La radicalité du propos de l’artiste surprend. Pour lui, la Commune de Paris est un combat des Parisiens pour la liberté. Il partage avec les communards le grand rêve de la démocratie directe et de la république sociale et universel ; celle de l’émancipation des travailleurs par eux-mêmes. Le choix du mur des Fédérés fait référence à l’exécution de 187 communards mais également à la mort de 9 manifestants lors de la manifestation du 8 février 1962 dans la station de métro Charonne, manifestation organisée par le Parti communiste français et d’autres organisation de gauche pour protester contre l’Organisation de l’armée secrète (OAS) et faire pression sur le gouvernement pour mettre un terme à la guerre d’Algérie.


[1] Cf. Article de Florence Bourillon , « La longue bataille du Sacré-Cœur » in « L’histoire » numéro 480.

Pour Ernest Pignon-Ernest, La Commune de Paris, le combat pour la fin de la guerre d’Algérie et les violences policières contre la manifestation organisée par le Front de libération nationale (FLN) sont des combats pour la liberté et à ce titre, mérite d’être inscrits dans la mémoire de la France. L’artiste relaie en cela les combats de la gauche des années 70.

La radicalité politique est traduite par la radicalité de son intervention in situ. Littéralement, des milliers de Parisiens, un jour de mai 71, ont piétiné les cadavres des communards. Pour gravir les 222 marches du Sacré-Cœur, pour prendre le métro à la station Charonne, des milliers d’hommes et des femmes ont marché sur les cadavres des communards. Le message est d’une incroyable force et interpelle.

Le message de Pignon-Ernest dépasse la Commune et les combats pour la liberté, il donne aux lieux une profondeur historique. A l’espace urbain, il donne une dimension temporelle. A l’espace, il ajoute la variable du temps ; celui de la mémoire. On retrouvera ce concept décliné autrement dans l’ouvrage « Lieux de mémoire », paru sous la direction de Pierre Nora entre 1984 et 1992. Pignon-Ernest est davantage poète qu’historien. Son propos est de mettre en réseau les mémoires attachées à un lieu. C’est davantage un combat pour la mémoire que pour l’histoire. Il n’est pas dans son projet artistique d’être le guide touristique des lieux d’histoire. D’empiler les uns sur les autres, comme autant de sédiments, les faits d’histoire ayant en commun un lieu.
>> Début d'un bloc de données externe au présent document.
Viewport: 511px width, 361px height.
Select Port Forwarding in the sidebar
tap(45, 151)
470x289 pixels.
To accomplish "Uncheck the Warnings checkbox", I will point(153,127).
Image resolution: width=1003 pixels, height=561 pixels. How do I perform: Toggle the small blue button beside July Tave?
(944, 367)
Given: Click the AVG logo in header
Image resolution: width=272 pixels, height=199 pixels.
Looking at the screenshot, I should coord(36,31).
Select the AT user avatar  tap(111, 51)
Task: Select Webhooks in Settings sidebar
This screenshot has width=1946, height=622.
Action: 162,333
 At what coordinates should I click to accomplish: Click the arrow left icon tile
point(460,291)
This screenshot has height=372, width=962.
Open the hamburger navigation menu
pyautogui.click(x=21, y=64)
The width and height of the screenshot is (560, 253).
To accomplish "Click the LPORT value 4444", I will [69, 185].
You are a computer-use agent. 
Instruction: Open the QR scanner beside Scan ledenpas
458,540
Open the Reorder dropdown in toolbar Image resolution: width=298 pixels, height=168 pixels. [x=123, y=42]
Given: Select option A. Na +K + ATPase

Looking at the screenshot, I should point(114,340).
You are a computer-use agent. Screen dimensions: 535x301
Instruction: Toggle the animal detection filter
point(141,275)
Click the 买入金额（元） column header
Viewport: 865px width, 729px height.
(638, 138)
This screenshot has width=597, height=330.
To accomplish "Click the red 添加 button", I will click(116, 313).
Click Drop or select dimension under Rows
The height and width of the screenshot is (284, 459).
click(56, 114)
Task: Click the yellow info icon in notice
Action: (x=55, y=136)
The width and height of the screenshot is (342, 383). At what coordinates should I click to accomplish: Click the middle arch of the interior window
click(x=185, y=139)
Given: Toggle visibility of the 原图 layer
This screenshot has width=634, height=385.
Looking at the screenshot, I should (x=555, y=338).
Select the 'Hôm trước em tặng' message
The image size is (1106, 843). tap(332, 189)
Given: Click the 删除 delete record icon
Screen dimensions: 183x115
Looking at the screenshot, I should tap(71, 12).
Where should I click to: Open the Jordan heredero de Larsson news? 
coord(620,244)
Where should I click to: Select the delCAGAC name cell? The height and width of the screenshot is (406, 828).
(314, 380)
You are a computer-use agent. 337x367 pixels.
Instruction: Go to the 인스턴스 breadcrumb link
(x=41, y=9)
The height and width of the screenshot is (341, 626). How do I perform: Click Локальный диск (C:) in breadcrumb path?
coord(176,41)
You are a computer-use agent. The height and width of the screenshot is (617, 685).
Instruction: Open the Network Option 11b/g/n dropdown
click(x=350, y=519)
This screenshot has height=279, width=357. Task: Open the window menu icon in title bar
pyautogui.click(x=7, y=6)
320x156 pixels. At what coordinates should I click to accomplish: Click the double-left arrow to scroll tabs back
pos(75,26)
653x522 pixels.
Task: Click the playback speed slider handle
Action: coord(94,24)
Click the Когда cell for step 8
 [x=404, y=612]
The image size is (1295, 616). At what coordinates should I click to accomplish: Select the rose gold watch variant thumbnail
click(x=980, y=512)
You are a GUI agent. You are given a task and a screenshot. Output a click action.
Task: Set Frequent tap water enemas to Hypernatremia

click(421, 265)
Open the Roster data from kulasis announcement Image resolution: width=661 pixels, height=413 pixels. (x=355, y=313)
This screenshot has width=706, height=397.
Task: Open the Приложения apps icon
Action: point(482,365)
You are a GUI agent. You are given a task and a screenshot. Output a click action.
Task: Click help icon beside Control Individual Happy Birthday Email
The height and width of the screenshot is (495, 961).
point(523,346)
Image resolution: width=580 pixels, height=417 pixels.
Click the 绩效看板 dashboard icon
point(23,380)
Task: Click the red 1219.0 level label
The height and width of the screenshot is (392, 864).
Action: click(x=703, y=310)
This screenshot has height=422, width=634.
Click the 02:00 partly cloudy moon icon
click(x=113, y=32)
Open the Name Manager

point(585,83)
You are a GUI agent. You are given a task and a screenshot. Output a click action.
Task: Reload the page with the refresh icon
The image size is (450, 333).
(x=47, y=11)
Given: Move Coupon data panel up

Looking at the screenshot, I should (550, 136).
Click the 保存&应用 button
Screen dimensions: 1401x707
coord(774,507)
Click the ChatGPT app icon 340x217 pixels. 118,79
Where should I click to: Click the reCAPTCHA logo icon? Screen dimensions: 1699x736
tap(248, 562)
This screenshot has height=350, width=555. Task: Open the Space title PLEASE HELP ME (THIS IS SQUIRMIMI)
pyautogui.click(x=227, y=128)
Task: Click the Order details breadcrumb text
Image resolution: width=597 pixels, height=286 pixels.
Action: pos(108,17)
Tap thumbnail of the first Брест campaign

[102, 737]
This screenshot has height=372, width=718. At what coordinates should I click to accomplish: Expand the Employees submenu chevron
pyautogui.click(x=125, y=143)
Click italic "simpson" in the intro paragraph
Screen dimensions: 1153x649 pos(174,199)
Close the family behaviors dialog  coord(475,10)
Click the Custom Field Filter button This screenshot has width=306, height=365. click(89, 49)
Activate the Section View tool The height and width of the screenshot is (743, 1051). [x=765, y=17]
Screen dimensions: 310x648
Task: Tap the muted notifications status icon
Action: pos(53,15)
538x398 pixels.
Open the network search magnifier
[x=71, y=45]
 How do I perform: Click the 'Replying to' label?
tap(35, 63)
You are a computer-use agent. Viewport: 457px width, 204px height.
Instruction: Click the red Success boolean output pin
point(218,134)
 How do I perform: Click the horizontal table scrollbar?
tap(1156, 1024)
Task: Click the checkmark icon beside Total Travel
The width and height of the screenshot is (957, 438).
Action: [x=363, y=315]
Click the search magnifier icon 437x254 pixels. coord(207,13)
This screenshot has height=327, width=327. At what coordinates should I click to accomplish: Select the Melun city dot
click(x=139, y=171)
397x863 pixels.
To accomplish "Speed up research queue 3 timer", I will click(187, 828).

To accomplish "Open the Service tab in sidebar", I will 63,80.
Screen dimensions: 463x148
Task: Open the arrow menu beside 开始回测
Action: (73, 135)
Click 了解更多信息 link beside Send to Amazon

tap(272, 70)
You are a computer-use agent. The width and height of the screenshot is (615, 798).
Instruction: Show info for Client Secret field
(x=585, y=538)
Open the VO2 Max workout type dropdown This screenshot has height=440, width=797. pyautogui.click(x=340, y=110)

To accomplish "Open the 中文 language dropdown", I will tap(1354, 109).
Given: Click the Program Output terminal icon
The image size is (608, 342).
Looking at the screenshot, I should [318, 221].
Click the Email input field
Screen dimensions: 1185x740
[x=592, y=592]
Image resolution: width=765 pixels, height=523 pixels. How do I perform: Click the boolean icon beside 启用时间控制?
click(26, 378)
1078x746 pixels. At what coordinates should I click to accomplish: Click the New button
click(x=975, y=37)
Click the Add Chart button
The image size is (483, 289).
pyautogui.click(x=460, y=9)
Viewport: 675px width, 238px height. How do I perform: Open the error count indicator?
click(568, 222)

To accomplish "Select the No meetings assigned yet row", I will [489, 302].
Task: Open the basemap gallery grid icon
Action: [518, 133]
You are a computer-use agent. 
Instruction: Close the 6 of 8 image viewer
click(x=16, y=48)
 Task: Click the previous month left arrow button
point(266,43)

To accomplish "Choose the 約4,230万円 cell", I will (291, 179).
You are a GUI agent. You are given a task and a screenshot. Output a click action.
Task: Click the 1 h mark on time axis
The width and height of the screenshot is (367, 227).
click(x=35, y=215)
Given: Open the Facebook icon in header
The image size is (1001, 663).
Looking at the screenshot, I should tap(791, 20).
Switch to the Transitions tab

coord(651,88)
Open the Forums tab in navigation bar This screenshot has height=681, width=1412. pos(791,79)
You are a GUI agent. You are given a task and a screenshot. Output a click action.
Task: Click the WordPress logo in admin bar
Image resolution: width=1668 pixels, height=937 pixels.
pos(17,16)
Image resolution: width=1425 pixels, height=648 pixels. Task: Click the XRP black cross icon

Pignon-Ernest n’est pas plus historien que géographe. Les lieux ont une histoire et les paysages également. Raconter en partant du présent d’un paysage l’histoire de sa formation est une discipline scientifique mais ce n’est pas le discours de Pignon-Ernest. Son projet consiste par des œuvres à rendre aux lieux traversés par le chaland une mémoire. La fonction de l’œuvre est une invitation à embrasser le présent de la perception d’un lieu à la profondeur de sa mémoire.

En cela, les « gisants » est une intervention politique parce que les lieux font référence à des faits historiques politiques. L’artiste redonne aux lieux qu’il a choisis une mémoire qui leur a été refusée. 50 ans après, son œuvre est d’une grande actualité et son message, toujours controversé, conserve une grande force.

Quant à moi, je suis convaincu que ceux qui ont foulé aux pieds les images des martyrs de la Commune ou ceux qui ont fait un écart pour les éviter n’en sont pas sortis indemnes. L’œuvre a assurément provoqué, parce que provocante, pour le moins une interrogation, pour le mieux un questionnement. Il est possible que cette réflexion ait suscité un intérêt politique qui, à terme, ait entrainé une évolution des idées. Possible. Mais que de conditionnels !

Nous savons que les choix politiques ont d’autres déterminants que les rapports aux œuvres d’art. La tradition familiale, les valeurs transmises au sein de la famille, la situation socioprofessionnelle, la culture, la religion etc. sont des facteurs autrement plus puissants que le contact avec les œuvres, quelque soit la qualité des œuvres.

Alors quid d’un art militant ? A mon sens, le mieux qu’il puisse faire c’est précisément ce qu’ont réussi à faire les « gisants » : susciter un questionnement. En cela, Ernest Pignon-Ernest est une grande figure contemporaine d’un art engagé.